Statisical Methods in NeuroImage Analysis

Time: Every Friday 1:00-4:00PM between September 2 to December 9.
Place: Seoul National University Hosptial BLDG 001 ROOM 308. This is the first building you see from the gate near Hyewha subway station exit 3.

Course webpage: http://brainimaging.waisman.wisc.edu/~chung/neuro.processing



Multiscale reprsentation of the sulcal pattern of human brain projected onto a sphere.


Instructor

Moo K. Chung
Associate Professor of Statistics, Biostatistics and Medical Informatics
University of Wisconsin-Madison

Visiting Associate Professor of Brain and Cognitive Sciences
Seoul National University

Office Hour: Friday 4:00-5:00PM.
Email: mkchung@wisc.edu
Official Webpage: www.stat.wisc.edu/~mchung

 

Prerequisites

None. The course is self contained but learning curve is expected to be steep. Need an acess to MATLAB. You don't need to know how to use MATLAB. But you will be taught how to program in MATLAB


Target Audience

The course is designed for graduate and advanced undergraduate students, and researchers with strong quantitative skills.
No knowledge in any sort of image analysis and computation is required and all course materials will be self-contained. The course material is applicable to a wide variety of applications using brain images (MRI, DTI, PET, fMRI etc).


Course Aim

Present statistical techniques used in analyzing various brain images. A concise review of relevant methodological background will be presented. Basic concepts of key methods will be developed with considerable attention to analysis of real brain imaging data of various types and problems. Students and researchers should gain a deeper understanding of statistical methods used in brain imaging. Course projects will be designed to apply methods learned from classes to real data.


Course Evaluation

Students are required to submit a final research report and do an oral presentation at the end of the semester. Students can use their own medical images for the final project after consultation with the instructor. For students without their own data set, the final project topics and data set will be provided. A-grade sample final project reports can be found here.

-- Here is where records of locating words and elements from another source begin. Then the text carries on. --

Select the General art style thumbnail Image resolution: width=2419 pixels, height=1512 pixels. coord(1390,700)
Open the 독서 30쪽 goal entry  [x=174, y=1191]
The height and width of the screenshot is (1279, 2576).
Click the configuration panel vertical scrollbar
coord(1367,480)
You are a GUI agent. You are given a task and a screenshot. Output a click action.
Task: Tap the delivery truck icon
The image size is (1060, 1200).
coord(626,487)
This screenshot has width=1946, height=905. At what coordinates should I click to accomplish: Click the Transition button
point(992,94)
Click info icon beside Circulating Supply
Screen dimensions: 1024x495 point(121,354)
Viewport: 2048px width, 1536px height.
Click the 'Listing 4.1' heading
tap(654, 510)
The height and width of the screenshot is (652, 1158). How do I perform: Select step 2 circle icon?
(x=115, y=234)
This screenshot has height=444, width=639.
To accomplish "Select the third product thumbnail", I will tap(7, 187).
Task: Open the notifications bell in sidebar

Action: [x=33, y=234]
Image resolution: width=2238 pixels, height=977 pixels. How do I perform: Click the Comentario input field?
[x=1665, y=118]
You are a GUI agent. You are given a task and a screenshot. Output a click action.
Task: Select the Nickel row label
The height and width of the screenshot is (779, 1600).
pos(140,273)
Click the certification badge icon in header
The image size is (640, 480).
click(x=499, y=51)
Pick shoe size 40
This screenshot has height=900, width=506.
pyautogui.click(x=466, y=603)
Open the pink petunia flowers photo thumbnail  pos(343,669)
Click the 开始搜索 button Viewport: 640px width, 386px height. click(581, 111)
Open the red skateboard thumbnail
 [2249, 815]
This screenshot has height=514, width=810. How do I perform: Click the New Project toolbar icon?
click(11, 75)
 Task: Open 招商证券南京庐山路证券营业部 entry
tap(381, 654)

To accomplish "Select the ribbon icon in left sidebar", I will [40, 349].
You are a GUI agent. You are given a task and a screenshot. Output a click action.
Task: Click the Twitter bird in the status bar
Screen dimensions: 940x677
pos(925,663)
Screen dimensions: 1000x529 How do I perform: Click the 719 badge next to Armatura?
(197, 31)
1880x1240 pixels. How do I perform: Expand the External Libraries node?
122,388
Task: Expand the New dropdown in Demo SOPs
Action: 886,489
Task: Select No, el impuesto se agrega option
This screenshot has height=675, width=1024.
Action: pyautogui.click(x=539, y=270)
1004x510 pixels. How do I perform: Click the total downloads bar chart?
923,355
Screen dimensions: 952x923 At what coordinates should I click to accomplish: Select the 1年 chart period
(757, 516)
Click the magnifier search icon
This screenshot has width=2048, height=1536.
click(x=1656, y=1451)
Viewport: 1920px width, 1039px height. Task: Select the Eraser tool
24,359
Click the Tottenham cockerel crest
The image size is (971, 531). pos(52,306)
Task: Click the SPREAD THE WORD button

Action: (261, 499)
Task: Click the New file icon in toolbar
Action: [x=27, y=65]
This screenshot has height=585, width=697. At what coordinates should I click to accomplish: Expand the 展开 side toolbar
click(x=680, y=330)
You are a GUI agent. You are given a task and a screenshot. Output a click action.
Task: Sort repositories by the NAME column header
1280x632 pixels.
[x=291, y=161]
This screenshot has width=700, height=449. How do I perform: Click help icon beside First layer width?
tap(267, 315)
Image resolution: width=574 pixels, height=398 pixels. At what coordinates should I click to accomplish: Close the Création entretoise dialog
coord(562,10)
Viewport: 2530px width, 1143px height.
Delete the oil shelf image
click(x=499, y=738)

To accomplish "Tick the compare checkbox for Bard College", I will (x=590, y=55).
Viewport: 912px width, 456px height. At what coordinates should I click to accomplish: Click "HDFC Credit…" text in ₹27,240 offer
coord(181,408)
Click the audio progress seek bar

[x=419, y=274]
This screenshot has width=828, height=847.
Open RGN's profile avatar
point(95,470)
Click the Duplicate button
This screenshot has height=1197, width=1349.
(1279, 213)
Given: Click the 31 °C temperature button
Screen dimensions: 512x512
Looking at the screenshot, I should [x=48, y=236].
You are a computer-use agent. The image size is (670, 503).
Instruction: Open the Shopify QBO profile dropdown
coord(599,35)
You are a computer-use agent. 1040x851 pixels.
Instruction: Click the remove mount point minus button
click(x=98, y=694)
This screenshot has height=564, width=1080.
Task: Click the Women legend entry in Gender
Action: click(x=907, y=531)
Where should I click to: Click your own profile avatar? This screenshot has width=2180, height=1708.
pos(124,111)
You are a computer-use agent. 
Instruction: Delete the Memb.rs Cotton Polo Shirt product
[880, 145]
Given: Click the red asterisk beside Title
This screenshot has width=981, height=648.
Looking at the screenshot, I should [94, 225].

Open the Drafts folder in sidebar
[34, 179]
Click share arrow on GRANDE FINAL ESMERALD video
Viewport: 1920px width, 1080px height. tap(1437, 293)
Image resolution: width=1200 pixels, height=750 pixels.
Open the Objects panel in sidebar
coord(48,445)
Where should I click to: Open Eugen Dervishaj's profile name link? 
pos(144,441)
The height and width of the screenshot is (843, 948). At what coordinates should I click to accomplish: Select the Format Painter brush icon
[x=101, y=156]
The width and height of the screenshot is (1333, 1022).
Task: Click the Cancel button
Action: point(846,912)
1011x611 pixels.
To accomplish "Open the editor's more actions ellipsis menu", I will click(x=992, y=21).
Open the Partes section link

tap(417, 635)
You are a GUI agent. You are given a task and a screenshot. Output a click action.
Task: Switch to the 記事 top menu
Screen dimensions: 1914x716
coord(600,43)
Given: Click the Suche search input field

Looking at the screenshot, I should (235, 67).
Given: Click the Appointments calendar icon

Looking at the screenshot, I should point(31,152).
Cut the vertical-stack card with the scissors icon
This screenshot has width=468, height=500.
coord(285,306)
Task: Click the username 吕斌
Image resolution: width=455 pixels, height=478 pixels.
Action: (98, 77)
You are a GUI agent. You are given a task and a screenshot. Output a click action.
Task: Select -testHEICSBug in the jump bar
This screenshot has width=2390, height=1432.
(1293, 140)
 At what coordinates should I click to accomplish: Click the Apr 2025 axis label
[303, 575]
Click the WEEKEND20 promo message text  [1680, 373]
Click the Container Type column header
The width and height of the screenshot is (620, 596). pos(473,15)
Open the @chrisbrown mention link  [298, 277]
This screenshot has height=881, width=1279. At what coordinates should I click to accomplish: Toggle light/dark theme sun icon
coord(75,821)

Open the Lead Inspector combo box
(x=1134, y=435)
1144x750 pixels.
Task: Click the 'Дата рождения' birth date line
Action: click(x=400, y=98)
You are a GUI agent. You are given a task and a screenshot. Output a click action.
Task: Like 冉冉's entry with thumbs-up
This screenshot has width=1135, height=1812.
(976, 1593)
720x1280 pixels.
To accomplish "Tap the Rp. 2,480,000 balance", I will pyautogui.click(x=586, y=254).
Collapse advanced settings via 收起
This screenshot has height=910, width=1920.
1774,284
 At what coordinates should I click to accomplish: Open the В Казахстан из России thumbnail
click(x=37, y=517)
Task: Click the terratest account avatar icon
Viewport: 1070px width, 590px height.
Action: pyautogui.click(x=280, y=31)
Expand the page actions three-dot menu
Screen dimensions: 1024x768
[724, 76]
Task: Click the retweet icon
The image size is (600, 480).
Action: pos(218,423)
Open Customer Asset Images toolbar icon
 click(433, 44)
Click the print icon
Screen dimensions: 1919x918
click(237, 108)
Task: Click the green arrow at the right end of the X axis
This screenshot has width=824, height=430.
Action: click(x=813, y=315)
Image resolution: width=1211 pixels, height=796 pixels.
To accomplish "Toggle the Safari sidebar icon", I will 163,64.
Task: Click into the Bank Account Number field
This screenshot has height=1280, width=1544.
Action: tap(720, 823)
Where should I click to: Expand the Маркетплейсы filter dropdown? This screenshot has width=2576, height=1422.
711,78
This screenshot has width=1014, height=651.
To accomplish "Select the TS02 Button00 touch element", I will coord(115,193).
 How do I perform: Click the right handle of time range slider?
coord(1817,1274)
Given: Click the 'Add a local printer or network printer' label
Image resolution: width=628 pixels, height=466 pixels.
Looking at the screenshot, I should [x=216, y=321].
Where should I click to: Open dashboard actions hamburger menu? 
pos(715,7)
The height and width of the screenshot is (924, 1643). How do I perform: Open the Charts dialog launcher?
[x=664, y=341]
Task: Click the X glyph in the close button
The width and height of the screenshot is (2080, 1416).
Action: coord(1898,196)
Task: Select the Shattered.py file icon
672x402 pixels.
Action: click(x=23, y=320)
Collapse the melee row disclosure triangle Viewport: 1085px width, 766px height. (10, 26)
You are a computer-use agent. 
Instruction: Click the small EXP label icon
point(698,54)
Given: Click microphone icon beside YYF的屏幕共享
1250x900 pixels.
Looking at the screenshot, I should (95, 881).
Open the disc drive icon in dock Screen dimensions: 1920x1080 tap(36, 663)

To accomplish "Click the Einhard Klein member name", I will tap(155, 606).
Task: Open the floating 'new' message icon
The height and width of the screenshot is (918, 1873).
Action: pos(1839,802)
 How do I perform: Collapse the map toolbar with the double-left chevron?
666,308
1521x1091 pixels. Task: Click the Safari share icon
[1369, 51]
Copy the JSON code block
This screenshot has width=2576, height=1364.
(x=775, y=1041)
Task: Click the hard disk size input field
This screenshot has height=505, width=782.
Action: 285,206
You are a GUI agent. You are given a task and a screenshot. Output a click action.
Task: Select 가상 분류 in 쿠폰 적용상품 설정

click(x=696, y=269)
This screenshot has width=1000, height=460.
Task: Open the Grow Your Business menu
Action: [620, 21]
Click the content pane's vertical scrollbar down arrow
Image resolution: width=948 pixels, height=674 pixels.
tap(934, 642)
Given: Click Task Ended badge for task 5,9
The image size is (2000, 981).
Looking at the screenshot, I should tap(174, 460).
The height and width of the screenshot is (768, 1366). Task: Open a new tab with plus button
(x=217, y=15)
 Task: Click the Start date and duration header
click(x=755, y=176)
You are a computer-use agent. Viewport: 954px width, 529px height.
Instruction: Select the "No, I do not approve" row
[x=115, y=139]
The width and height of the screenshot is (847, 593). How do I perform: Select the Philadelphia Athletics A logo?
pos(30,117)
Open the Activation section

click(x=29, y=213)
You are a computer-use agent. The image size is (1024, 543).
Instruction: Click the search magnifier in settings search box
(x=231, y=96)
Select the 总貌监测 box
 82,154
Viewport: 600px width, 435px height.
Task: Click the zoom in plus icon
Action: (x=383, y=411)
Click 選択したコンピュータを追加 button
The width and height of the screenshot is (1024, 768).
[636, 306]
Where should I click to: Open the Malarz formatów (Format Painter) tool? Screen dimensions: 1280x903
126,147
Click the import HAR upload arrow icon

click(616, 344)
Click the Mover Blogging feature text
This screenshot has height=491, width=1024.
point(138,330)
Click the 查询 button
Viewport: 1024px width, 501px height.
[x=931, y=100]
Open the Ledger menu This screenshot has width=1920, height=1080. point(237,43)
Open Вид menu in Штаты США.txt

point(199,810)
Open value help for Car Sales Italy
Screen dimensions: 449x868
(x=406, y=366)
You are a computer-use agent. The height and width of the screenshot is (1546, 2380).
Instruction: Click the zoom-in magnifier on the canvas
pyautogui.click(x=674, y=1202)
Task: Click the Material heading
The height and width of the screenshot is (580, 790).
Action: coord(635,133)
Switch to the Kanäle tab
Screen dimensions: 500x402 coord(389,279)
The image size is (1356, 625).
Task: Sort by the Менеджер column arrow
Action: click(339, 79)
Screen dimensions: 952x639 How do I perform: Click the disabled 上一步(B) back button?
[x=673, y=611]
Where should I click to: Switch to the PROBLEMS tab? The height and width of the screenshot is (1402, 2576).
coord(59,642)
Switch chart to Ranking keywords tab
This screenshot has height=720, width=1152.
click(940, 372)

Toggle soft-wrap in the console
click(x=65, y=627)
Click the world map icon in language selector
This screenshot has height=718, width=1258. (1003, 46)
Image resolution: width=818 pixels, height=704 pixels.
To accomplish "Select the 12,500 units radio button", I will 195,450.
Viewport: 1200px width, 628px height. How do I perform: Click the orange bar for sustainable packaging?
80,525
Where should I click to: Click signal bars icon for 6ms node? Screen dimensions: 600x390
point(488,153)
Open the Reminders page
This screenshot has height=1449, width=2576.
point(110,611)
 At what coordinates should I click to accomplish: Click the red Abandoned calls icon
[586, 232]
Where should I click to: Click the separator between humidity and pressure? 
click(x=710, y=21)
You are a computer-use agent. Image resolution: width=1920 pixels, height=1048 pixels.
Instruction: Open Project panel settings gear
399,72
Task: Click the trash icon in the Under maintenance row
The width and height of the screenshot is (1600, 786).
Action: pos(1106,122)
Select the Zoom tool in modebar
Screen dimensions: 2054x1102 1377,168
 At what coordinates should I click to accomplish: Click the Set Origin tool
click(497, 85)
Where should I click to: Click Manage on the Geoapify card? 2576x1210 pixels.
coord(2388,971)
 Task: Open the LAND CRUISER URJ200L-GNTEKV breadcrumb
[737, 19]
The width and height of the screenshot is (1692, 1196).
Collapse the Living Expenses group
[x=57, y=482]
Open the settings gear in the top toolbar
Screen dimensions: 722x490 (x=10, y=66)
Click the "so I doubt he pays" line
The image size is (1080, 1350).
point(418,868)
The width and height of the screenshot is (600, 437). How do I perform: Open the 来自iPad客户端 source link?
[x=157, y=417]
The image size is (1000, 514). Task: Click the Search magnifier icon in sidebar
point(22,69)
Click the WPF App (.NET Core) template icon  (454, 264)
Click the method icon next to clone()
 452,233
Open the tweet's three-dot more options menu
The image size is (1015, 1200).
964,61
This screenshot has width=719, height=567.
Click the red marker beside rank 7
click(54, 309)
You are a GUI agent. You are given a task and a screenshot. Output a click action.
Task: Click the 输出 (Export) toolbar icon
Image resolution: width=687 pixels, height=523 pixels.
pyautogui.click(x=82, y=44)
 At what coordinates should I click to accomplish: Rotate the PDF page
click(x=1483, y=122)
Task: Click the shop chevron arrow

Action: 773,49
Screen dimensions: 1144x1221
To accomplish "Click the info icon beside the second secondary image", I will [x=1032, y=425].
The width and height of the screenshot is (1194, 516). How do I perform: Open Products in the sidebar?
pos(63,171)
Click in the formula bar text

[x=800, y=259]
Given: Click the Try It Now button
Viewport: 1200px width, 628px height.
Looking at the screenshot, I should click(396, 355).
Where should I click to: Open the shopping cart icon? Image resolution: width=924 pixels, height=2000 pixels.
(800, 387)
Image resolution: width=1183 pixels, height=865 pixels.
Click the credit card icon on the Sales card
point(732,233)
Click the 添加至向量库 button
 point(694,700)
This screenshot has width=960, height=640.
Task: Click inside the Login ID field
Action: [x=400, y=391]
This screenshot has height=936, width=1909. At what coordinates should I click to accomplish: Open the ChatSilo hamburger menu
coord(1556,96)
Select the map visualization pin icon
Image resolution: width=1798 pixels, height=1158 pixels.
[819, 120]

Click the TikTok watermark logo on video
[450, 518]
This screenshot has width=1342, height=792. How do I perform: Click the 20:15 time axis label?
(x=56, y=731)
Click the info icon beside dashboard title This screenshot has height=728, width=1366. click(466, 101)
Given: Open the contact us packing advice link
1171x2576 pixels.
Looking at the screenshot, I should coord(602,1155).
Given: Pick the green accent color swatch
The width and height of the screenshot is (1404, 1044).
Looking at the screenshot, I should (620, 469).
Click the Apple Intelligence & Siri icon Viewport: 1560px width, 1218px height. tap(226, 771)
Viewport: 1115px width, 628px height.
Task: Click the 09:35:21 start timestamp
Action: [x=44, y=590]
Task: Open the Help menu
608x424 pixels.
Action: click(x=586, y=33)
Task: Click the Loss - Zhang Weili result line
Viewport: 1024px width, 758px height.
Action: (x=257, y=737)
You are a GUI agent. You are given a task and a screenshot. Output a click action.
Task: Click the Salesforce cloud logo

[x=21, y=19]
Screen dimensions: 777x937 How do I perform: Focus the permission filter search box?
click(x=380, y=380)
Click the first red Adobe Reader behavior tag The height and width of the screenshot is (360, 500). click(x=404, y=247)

The evaluation is based on the successful completion of a course project based on techniques covered in class. Students are required to submit an initial report containing preliminary proposal before the course drop deadline (10%), give 20-minute oral presentation (20%) and submit the final report (30%). There will be exams (40%).  In last two years, 16 students took similar courses and the grade distribution is as follows: 1 A, 8 A-, 5 B+, 2 B, 1 C.


Text book

Computational Neuroanatomy: The Methods. This is a preprint of book I am currently writing and it will be freely available to students in the
dropbox.


Course Outline

Various statistical issues in neuroimage processing and analysis will be addressed. The focus of the course is on the computational aspect of various statisical procedures used in neuroimages. MATLAB will be used as a language of instruction although students can do homework and project in any computer languages of their choice. The following topics will be covered:

Week 1: Introduction to statistical computing in MATLAB, General linear models and random field theory.
Week 2: Smoothness of fields, Type-I error. multiple comparision correction using random field theory.
Week 3: Machine learning. Support vector machines (SVM).
Week 4: Type-II error in correlated images. Sample size computation. Power analysis.

Week 5-6: Hilbert space methods and Karhunen-Loeve expansion in random fields.
Week 7-8: Linear models: general linaer models, mixed and fixed effect models.
Week 9-10: More multiple comparisions using FDR and permutation tests. Nonparametric test procedures.
Week 11: Time series analysis.
Week 12-13: Multivariate analysis.
Week 14: Student presentation.

Various applications will be covered in connection with these topics. Some topics overlap with the topics covered in the previous course I taught in 2009 and 2010. Old lecture notes given in 2010 can be here. Old lecture notes given in 2009 can be found here.


Additional Course Materials

Sample data and MATLAB codes given in 2009 and 2010 courses are here. Required old reading materials can be found here. Students are required to read at least 2 journal papers per lecture.